(Reuters) - Gold hit a new peak on Friday, surpassing the key $3,200 an ounce mark for the first time, as a weak dollar and escalating trade war drove investors to safe-haven assets.
Spot gold rose 1.3% to $3,216.48 an ounce by 0230 GMT. Bullion touched an all-time peak of $3,219.73 early in the session, rising more than 5% for the week.
U.S. gold futures rose 1.9% to $3,236.00.
"The rapid weakening of the U.S. dollar appears to be the main driver of gold's comeback at the moment. This seems to reflect the ongoing exodus from U.S.-based assets, with selling of stocks and bonds amid tariff policy uncertainty," said Ilya Spivak, head of global macro at TasteLive.

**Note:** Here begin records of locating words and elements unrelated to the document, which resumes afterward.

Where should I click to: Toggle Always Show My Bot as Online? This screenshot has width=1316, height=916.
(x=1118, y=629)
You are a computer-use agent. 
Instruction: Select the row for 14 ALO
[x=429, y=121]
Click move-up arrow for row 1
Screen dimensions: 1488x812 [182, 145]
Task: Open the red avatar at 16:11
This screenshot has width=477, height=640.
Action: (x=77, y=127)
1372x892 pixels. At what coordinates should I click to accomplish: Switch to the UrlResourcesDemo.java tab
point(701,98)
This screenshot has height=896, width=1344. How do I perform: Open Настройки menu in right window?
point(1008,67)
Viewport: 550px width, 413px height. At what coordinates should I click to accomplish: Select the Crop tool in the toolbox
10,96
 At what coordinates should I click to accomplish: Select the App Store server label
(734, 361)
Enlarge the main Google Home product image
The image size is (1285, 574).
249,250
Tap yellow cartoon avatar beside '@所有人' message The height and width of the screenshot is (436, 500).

The dollar declined, making dollar-denominated bullion cheaper for foreign buyers.
Major stock indexes also fell after U.S. President Donald Trump raised tariffs on Chinese imports to 145% but extended a 90-day moratorium on previously announced tariffs for dozens of countries.
China has been raising its tariffs in tandem with each tariff hike by Trump, raising fears that Beijing could raise tariffs on the U.S. beyond the current 84%.
"$3,500 is the next round number people will be watching. I suspect we won't get there immediately or without a hitch," said Kyle Rodda, financial markets analyst at Capital.com.
Apart from tariffs, central bank demand, expectations of interest rate cuts by the Federal Reserve, geopolitical instability in the Middle East and Europe and rising inflows into gold-backed exchange-traded funds also fueled the metal's rally this year.
Data showed U.S. consumer prices unexpectedly fell in March, but inflation risks remain tilted to the upside.
Traders now believe the Fed will resume rate cuts in June and possibly cut rates by a full percentage point by the end of 2025.
Spot silver fell 0.2% to $31.13 an ounce and platinum fell 0.4% to $934.20. Palladium rose 0.7% to $914.70.